On Fri, Feb 7, 2020 at 11:26 AM Niels Basjes <ni...@basjes.nl> wrote:

> Hi,
> My context: Java 8 , Beam 2.19.0
> *TLDR*: How do I create a Beam-SQL UDF that returns a Map<String, String>
> ?
> I have a library ( https://yauaa.basjes.nl ) that people would like to
> use in combination with Beam-SQL.
> The essence of this library is that a String goes in an a Key-Value set
> (Map<String, String>) comes out.
> I've already done this for Flink-SQL and there it was relatively easy:
> Just implement the appropriate function and specify that the return type is
> a Map<String, String>.
> See
> https://github.com/nielsbasjes/yauaa/blob/master/udfs/flink-table/src/main/java/nl/basjes/parse/useragent/flink/table/AnalyzeUseragentFunction.java#L88
> Now for Beam-SQL I've been able to implement a function that returns a
> String but if I try to return a Map<String, String> I get a nasty error.

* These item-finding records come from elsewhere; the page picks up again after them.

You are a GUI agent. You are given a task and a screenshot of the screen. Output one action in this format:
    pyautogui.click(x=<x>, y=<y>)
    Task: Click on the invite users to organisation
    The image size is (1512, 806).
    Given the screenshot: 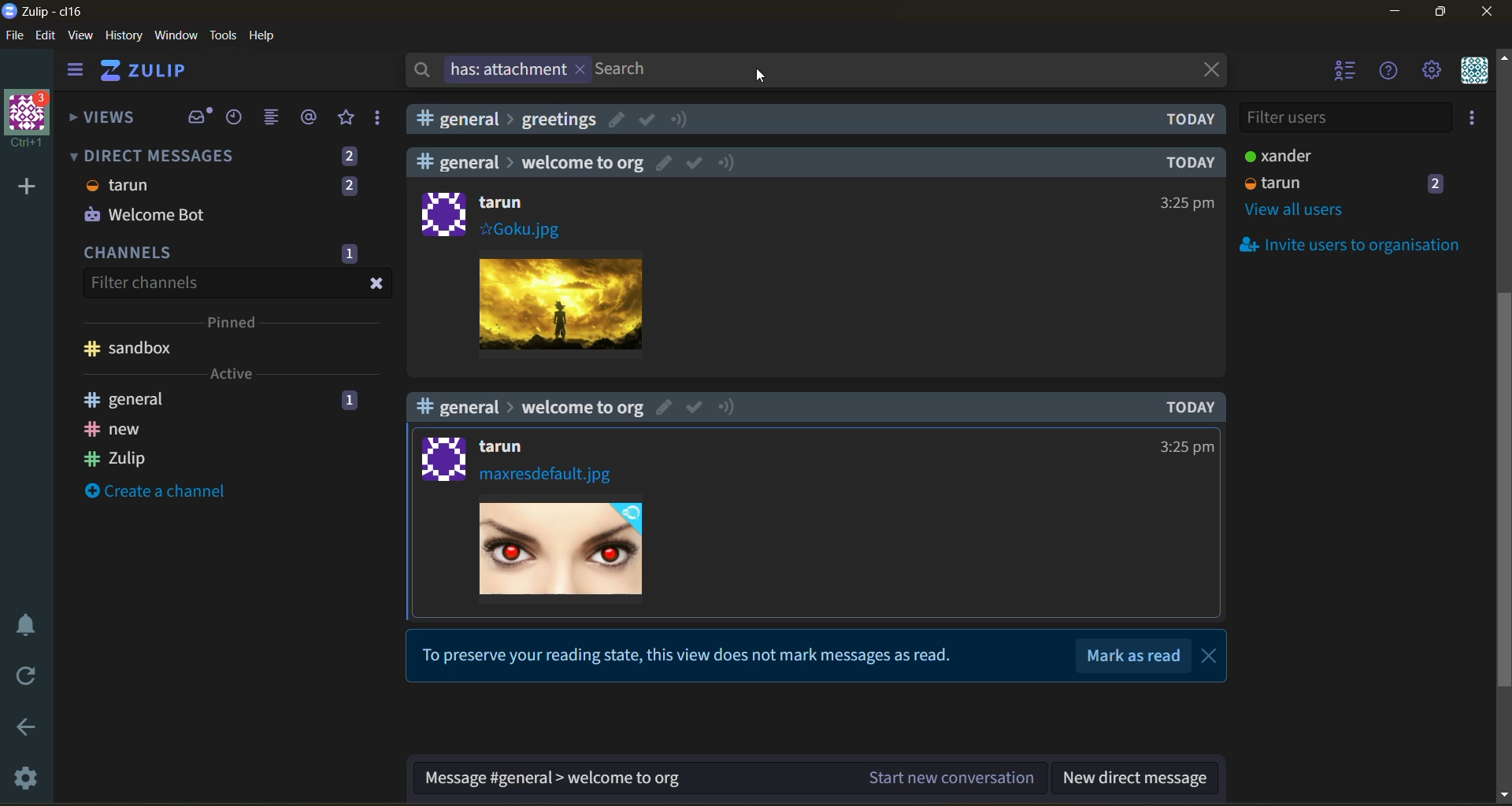 What is the action you would take?
    pyautogui.click(x=1343, y=244)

> If I use this smallest function possible in my SQL (Calcite)
> public class FooMap implements SerializableFunction<String, Map<String, 
> String>> {
>     @Override
>     public Map<String, String> apply(String input) {
>         final HashMap<String, String> hashMap = new HashMap<>();
>         hashMap.put("Some", "Thing");
>         return hashMap;
>     }
> }
> I get this error
> java.lang.NullPointerException: Null type
> at
> org.apache.beam.sdk.schemas.AutoValue_Schema_Field$Builder.setType(AutoValue_Schema_Field.java:84)
> at org.apache.beam.sdk.schemas.Schema$Field.of(Schema.java:893)
> at
> org.apache.beam.sdk.extensions.sql.impl.utils.CalciteUtils.toField(CalciteUtils.java:234)
> at
> org.apache.beam.sdk.extensions.sql.impl.utils.CalciteUtils.toField(CalciteUtils.java:230)
> at
> java.util.stream.ReferencePipeline$3$1.accept(ReferencePipeline.java:193)
> at java.util.Iterator.forEachRemaining(Iterator.java:116)
> at
> java.util.Spliterators$IteratorSpliterator.forEachRemaining(Spliterators.java:1801)
> at java.util.stream.AbstractPipeline.copyInto(AbstractPipeline.java:482)
> at
> java.util.stream.AbstractPipeline.wrapAndCopyInto(AbstractPipeline.java:472)
> at
> java.util.stream.ReduceOps$ReduceOp.evaluateSequential(ReduceOps.java:708)
> at java.util.stream.AbstractPipeline.evaluate(AbstractPipeline.java:234)
> at java.util.stream.ReferencePipeline.collect(ReferencePipeline.java:566)
> at
> org.apache.beam.sdk.extensions.sql.impl.utils.CalciteUtils.toSchema(CalciteUtils.java:189)
> at
> org.apache.beam.sdk.extensions.sql.impl.rel.BeamCalcRel$Transform.expand(BeamCalcRel.java:129)
> at
> org.apache.beam.sdk.extensions.sql.impl.rel.BeamCalcRel$Transform.expand(BeamCalcRel.java:110)
> at org.apache.beam.sdk.Pipeline.applyInternal(Pipeline.java:539)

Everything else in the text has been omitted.